Advisory Opinion 2011-16 (Dimension4, Inc. PAC). The Commission discussed and voted on two draft Advisory Opinions but did not reach consensus on either draft. In its request, Dimension4 Inc. PAC asked whether a fund formed by senior officers of Dimension4, Inc. for the purpose of making charitable contributions may repay a loan, and then be reimbursed by Dimension4, Inc., the committee’s connected organization. In August 2010, Dimension4, Inc. PAC loaned $26,000 to its connected organization, Dimension4, Inc.

At the close of the meeting, Chair Cynthia L. Bauerly announced that the Commission hopes to issue a Notice of Proposed Rulemaking addressing the recent order and consent judgment in Carey v.
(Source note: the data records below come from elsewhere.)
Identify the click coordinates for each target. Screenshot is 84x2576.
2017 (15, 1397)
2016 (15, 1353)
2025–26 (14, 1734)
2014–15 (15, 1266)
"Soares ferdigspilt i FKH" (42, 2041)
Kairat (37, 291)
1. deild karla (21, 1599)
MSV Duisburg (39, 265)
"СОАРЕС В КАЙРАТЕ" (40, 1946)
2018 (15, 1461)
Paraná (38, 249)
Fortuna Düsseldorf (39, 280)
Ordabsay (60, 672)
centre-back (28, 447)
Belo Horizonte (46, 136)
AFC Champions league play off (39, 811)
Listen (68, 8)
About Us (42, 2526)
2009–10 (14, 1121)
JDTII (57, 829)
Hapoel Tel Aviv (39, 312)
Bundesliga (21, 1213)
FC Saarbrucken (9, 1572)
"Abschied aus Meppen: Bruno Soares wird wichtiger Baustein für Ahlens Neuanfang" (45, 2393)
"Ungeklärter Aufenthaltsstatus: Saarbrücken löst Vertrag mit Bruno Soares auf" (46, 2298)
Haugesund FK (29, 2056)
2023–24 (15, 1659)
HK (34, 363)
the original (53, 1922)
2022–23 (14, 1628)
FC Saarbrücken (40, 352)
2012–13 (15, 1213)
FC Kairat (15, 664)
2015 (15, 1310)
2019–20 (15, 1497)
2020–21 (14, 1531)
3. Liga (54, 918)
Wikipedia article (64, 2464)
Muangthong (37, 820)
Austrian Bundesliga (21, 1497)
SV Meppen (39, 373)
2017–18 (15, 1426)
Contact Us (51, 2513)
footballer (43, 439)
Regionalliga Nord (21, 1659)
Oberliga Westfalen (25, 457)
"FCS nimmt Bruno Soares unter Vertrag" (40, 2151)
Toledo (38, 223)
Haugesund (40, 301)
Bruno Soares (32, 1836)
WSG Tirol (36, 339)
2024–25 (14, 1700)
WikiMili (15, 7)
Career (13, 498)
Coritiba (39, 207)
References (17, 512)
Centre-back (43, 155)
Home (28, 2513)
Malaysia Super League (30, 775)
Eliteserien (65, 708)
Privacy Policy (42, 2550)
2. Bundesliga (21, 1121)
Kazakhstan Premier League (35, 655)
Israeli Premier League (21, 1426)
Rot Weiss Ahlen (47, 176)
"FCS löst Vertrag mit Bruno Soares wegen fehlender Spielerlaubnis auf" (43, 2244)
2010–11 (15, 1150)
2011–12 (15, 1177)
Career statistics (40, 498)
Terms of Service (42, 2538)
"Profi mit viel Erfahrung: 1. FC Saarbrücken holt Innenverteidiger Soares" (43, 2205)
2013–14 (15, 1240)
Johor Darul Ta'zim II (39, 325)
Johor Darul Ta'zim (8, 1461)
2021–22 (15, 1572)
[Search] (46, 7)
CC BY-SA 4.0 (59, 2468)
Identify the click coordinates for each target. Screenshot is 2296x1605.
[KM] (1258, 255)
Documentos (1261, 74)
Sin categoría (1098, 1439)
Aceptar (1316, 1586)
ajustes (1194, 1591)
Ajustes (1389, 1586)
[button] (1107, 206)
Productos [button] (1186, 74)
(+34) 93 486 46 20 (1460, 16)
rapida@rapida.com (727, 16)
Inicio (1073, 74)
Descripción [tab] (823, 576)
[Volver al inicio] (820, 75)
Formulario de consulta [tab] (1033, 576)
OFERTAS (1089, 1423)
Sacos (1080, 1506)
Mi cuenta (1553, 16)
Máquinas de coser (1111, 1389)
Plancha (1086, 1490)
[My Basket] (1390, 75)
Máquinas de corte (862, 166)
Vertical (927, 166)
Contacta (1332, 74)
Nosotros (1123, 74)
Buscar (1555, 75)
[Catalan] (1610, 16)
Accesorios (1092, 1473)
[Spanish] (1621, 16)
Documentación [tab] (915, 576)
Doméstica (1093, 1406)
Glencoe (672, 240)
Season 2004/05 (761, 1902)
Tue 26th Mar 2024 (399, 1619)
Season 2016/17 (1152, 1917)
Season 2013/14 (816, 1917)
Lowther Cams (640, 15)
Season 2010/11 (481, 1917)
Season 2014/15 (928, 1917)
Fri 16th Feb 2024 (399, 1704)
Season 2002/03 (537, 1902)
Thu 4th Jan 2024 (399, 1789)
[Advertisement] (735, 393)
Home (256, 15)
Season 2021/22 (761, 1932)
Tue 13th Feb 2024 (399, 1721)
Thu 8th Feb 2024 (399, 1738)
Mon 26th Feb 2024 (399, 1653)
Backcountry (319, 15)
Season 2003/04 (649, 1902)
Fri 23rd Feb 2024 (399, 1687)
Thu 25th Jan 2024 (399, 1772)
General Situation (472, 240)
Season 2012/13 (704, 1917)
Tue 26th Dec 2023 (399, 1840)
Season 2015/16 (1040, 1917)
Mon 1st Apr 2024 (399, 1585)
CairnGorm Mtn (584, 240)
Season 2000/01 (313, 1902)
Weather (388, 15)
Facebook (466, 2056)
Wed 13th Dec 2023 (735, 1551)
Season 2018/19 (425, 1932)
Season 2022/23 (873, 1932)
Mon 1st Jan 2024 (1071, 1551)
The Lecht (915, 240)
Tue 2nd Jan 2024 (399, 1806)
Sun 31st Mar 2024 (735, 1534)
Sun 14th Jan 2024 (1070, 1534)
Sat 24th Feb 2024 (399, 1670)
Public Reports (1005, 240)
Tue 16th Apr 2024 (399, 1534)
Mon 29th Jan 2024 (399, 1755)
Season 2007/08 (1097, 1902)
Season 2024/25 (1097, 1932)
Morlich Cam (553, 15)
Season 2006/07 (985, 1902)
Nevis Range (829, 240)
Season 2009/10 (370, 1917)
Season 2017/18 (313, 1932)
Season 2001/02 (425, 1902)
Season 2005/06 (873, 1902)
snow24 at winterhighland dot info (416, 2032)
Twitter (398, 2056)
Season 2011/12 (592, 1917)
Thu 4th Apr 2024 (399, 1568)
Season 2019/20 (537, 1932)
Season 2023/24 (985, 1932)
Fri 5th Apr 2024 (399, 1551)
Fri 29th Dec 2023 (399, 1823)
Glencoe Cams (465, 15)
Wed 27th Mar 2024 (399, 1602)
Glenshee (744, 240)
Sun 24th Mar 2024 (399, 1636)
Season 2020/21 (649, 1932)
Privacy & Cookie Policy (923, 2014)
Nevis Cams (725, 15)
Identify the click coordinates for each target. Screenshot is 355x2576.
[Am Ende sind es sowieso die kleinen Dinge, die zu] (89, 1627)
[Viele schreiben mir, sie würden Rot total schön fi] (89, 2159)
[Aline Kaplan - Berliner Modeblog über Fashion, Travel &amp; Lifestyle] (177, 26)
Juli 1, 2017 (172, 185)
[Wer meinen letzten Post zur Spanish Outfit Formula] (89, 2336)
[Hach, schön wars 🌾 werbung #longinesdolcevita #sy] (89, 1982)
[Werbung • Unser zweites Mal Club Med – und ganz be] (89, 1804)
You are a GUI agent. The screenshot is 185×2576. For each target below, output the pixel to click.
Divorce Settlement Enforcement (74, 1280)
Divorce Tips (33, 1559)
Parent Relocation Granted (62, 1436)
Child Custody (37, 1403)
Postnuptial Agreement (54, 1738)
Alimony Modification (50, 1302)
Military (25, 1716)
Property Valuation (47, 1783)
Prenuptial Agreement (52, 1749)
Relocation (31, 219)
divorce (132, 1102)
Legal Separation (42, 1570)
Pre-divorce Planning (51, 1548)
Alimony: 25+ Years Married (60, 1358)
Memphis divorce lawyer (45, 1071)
FEC as well as the decisions in SpeechNow and EMILY's List later this fall. Chair Bauerly also stated that the Commission hopes to issue a statement on the Carey case soon, which will contain guidance for committees that would like to follow the decision under existing regulations and forms.

The Federal Election Commission (FEC) is an independent regulatory agency that administers and enforces federal campaign finance laws. The FEC has jurisdiction over the financing of campaigns for the U.S. House of Representatives, the U.S. Senate, the Presidency and the Vice Presidency. Established in 1975, the FEC is composed of six Commissioners who are nominated by the President and confirmed by the U.S. Senate.